### WORK TO BE COMPLETED
Every record that follows should be printed verbatim.
━━━━
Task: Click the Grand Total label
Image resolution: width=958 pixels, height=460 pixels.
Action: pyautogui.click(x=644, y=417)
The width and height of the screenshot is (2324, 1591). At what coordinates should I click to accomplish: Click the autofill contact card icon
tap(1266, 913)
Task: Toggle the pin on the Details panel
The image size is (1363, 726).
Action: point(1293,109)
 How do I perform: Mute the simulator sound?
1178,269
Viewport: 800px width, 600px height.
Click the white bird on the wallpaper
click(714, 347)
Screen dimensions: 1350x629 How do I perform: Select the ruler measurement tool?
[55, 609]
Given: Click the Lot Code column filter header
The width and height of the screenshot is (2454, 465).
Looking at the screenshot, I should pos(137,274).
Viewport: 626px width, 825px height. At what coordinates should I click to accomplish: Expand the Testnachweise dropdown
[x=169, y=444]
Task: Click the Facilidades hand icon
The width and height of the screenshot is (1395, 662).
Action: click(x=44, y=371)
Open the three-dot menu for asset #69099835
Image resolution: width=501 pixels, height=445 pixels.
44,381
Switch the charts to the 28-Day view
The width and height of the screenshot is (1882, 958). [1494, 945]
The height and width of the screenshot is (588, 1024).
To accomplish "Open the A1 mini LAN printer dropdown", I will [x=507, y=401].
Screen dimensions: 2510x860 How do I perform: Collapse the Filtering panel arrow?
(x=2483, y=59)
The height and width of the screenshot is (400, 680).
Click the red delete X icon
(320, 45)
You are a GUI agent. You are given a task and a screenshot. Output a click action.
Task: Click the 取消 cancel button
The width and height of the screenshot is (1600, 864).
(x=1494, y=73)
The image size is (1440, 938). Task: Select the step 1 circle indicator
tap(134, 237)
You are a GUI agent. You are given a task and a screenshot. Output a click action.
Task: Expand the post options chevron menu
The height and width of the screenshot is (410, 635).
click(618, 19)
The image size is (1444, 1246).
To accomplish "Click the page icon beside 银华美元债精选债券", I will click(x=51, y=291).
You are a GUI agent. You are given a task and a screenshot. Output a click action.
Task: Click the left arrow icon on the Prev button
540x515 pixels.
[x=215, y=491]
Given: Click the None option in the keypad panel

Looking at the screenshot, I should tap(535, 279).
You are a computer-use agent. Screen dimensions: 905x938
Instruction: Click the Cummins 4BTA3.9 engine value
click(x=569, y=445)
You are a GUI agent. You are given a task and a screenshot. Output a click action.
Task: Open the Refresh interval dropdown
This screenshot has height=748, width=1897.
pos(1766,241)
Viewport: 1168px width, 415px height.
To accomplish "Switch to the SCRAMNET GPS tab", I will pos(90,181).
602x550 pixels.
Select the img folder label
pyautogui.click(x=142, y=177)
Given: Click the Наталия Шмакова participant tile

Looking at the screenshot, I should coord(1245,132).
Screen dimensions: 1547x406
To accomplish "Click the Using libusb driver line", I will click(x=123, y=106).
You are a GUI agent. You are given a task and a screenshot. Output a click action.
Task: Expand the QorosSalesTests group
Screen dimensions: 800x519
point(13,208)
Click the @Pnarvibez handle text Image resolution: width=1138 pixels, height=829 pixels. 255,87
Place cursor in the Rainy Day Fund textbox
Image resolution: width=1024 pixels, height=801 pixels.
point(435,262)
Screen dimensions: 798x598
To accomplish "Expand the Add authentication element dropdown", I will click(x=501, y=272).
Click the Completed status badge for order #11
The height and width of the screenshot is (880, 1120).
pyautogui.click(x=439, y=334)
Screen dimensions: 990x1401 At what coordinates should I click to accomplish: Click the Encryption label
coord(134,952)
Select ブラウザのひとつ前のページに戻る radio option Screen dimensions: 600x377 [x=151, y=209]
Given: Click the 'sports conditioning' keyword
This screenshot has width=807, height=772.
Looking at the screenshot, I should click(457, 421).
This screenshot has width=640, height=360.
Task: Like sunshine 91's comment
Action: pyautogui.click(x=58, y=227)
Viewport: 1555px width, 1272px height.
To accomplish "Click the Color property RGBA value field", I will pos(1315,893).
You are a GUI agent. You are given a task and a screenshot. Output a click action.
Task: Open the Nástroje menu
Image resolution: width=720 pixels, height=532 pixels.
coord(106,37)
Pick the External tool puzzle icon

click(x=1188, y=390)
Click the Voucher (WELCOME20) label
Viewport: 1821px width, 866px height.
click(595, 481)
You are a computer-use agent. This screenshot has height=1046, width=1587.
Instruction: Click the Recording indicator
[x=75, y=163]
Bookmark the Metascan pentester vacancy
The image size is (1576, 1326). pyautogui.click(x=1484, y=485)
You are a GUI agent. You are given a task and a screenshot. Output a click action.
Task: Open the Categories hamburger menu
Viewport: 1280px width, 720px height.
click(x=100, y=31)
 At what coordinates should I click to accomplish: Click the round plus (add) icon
━━━━
### REPLY
Task: Click the Grand Total label
Image resolution: width=958 pixels, height=460 pixels.
Action: pyautogui.click(x=644, y=417)
The width and height of the screenshot is (2324, 1591). At what coordinates should I click to accomplish: Click the autofill contact card icon
tap(1266, 913)
Task: Toggle the pin on the Details panel
The image size is (1363, 726).
Action: point(1293,109)
 How do I perform: Mute the simulator sound?
1178,269
Viewport: 800px width, 600px height.
Click the white bird on the wallpaper
click(714, 347)
Screen dimensions: 1350x629 How do I perform: Select the ruler measurement tool?
[55, 609]
Given: Click the Lot Code column filter header
The width and height of the screenshot is (2454, 465).
Looking at the screenshot, I should pos(137,274).
Viewport: 626px width, 825px height. At what coordinates should I click to accomplish: Expand the Testnachweise dropdown
[x=169, y=444]
Task: Click the Facilidades hand icon
The width and height of the screenshot is (1395, 662).
Action: click(x=44, y=371)
Open the three-dot menu for asset #69099835
Image resolution: width=501 pixels, height=445 pixels.
44,381
Switch the charts to the 28-Day view
The width and height of the screenshot is (1882, 958). [1494, 945]
The height and width of the screenshot is (588, 1024).
To accomplish "Open the A1 mini LAN printer dropdown", I will [x=507, y=401].
Screen dimensions: 2510x860 How do I perform: Collapse the Filtering panel arrow?
(x=2483, y=59)
The height and width of the screenshot is (400, 680).
Click the red delete X icon
(320, 45)
You are a GUI agent. You are given a task and a screenshot. Output a click action.
Task: Click the 取消 cancel button
The width and height of the screenshot is (1600, 864).
(x=1494, y=73)
The image size is (1440, 938). Task: Select the step 1 circle indicator
tap(134, 237)
You are a GUI agent. You are given a task and a screenshot. Output a click action.
Task: Expand the post options chevron menu
The height and width of the screenshot is (410, 635).
click(618, 19)
The image size is (1444, 1246).
To accomplish "Click the page icon beside 银华美元债精选债券", I will click(x=51, y=291).
You are a GUI agent. You are given a task and a screenshot. Output a click action.
Task: Click the left arrow icon on the Prev button
540x515 pixels.
[x=215, y=491]
Given: Click the None option in the keypad panel

Looking at the screenshot, I should tap(535, 279).
You are a computer-use agent. Screen dimensions: 905x938
Instruction: Click the Cummins 4BTA3.9 engine value
click(x=569, y=445)
You are a GUI agent. You are given a task and a screenshot. Output a click action.
Task: Open the Refresh interval dropdown
This screenshot has height=748, width=1897.
pos(1766,241)
Viewport: 1168px width, 415px height.
To accomplish "Switch to the SCRAMNET GPS tab", I will pos(90,181).
602x550 pixels.
Select the img folder label
pyautogui.click(x=142, y=177)
Given: Click the Наталия Шмакова participant tile

Looking at the screenshot, I should coord(1245,132).
Screen dimensions: 1547x406
To accomplish "Click the Using libusb driver line", I will click(x=123, y=106).
You are a GUI agent. You are given a task and a screenshot. Output a click action.
Task: Expand the QorosSalesTests group
Screen dimensions: 800x519
point(13,208)
Click the @Pnarvibez handle text Image resolution: width=1138 pixels, height=829 pixels. 255,87
Place cursor in the Rainy Day Fund textbox
Image resolution: width=1024 pixels, height=801 pixels.
point(435,262)
Screen dimensions: 798x598
To accomplish "Expand the Add authentication element dropdown", I will click(x=501, y=272).
Click the Completed status badge for order #11
The height and width of the screenshot is (880, 1120).
pyautogui.click(x=439, y=334)
Screen dimensions: 990x1401 At what coordinates should I click to accomplish: Click the Encryption label
coord(134,952)
Select ブラウザのひとつ前のページに戻る radio option Screen dimensions: 600x377 [x=151, y=209]
Given: Click the 'sports conditioning' keyword
This screenshot has width=807, height=772.
Looking at the screenshot, I should click(457, 421).
This screenshot has width=640, height=360.
Task: Like sunshine 91's comment
Action: pyautogui.click(x=58, y=227)
Viewport: 1555px width, 1272px height.
To accomplish "Click the Color property RGBA value field", I will pos(1315,893).
You are a GUI agent. You are given a task and a screenshot. Output a click action.
Task: Open the Nástroje menu
Image resolution: width=720 pixels, height=532 pixels.
coord(106,37)
Pick the External tool puzzle icon

click(x=1188, y=390)
Click the Voucher (WELCOME20) label
Viewport: 1821px width, 866px height.
click(595, 481)
You are a computer-use agent. This screenshot has height=1046, width=1587.
Instruction: Click the Recording indicator
[x=75, y=163]
Bookmark the Metascan pentester vacancy
The image size is (1576, 1326). pyautogui.click(x=1484, y=485)
You are a GUI agent. You are given a task and a screenshot. Output a click action.
Task: Open the Categories hamburger menu
Viewport: 1280px width, 720px height.
click(x=100, y=31)
 At what coordinates should I click to accomplish: Click the round plus (add) icon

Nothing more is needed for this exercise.